Alumni Honored for Distinguished Achievements, Outstanding Service at Annual Meeting

Sarah ParkeJune 7, 20236min
097_AlumniAwards_05_27_23

Wesleyan’s Alumni Association gathered in Memorial Chapel for its annual meeting on May 27, electing new officers and honoring some of the University’s most influential graduates.

The event began with remarks from Alumni Chair David Hill ’86, who welcomed alumni back to their alma mater for Reunion Weekend and took a moment to acknowledge David Knapp ’49, the eldest registered alumnus in attendance.

Three incoming Alumni Association officers were approved by the assembly for the 2023 slate: Ellen Glazerman ’84 P’26; Melvin Acevedo ’99; and Key Session ’17.

“As we ask these volunteers to step into their leadership roles, I also want to acknowledge so many of you who are here who show your leadership on behalf of Wesleyan in so many different ways—union committees, class agents, admissions volunteers, regional reps, and just proud Wesleyan alums in your personal and professional lives,” Hill said.

Hill will complete his term as Alumni Association chair on June 30. President Michael S. Roth ’78 praised Hill’s dedication to the University. “David has served alma mater in the best possible ways. He has lent his intelligence, his creativity, he has been generous, and he’s been loyal. We thank him for that,” Roth said.

At this year’s event, five alumni received Distinguished Alumni Awards in recognition for their achievements in their professions: David Pollard Derryck ’93; Peter B. Ganbarg ’88; Kathryn Dickson Haviland ’98; Dana M. Peterson ’98; and Claire E. Reade ’73.

Three alumni were presented with Outstanding Service Awards in recognition for outstanding volunteer service to Wesleyan, their community, or the nation: David G. Davenport ’88; Peter G. D’Oench ’73; W. Michael McKenna ’73.

(Mark Brendel Photography)

This year’s featured speakers, Steven S. Greenhouse ’73, P’08 and Emily Greenhouse ’08, also received the James L. McConaughy Jr. Memorial Award. This award recognizes members of the Wesleyan community whose writings, or other creative achievements, convey unusual insights and understandings of current and past events.

Emily Greenhouse shares her father’s alma mater and his passion for storytelling, serving as the first female editor of The New York Review of Books. “Emily—like her father—knows nothing about resting on laurels and knows everything about using creativity, insight, and fine writing and editorial skills to create publications we care about, and will all remember,” Roth said.
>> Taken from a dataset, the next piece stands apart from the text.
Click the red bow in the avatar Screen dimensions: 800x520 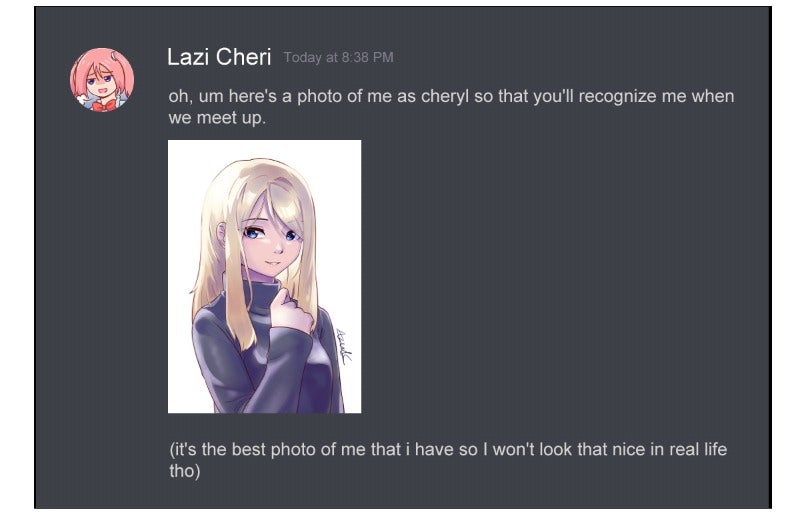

Emily said she is fueled by intellectual curiosity for the authors and subjects she encounters every day.

“Taking a venerable institution like The Review and making it even more fresh, making it even more open, making it see the ways in which it has been closed, is what I get to do every day,” Emily said. “My job is asking the most expert and lucid thinking people on Earth questions about things that are intriguing or puzzling to me…the whole project exists in a frame of intellectual guardrails mixed with creative freedom that I first experienced [at Wesleyan].”

In his introduction, Roth said Steven Greenhouse has “investigated and probed and written about the powerless in ways that enable them to create social change” throughout his career as an award-winning New York Times labor reporter.

Steven Greenhouse came to Wesleyan in 1969 and was on campus during the tumultuous years of the Vietnam War. His college experience was largely shaped by anti-war strikes and civil rights protests. “The campus-wide strike at Wesleyan [in May 1970] was hugely exciting. It was also an exercise in questioning and critical thinking and in peeling away the government lies to get to the truth,” he said. “Wesleyan professors emphasized in course after course the importance of searching for truth, defending the truth, and speaking the truth.”

This lesson shaped Steven’s journalistic approach, even when public opinion claimed his work was biased or untrue. Steven reminded the audience that for the past several decades we have been fighting a war against conspiracy theorists and political propaganda machines. He challenged everyone to fight against the false narratives that threaten our democracy.

“At a time when truth is under siege and facts under attack, we need universities more than ever. We need places like Wesleyan to teach students, as Wesleyan once taught me, about the vital importance of pursuing truth and the importance of speaking the truth and defending the truth,” he said.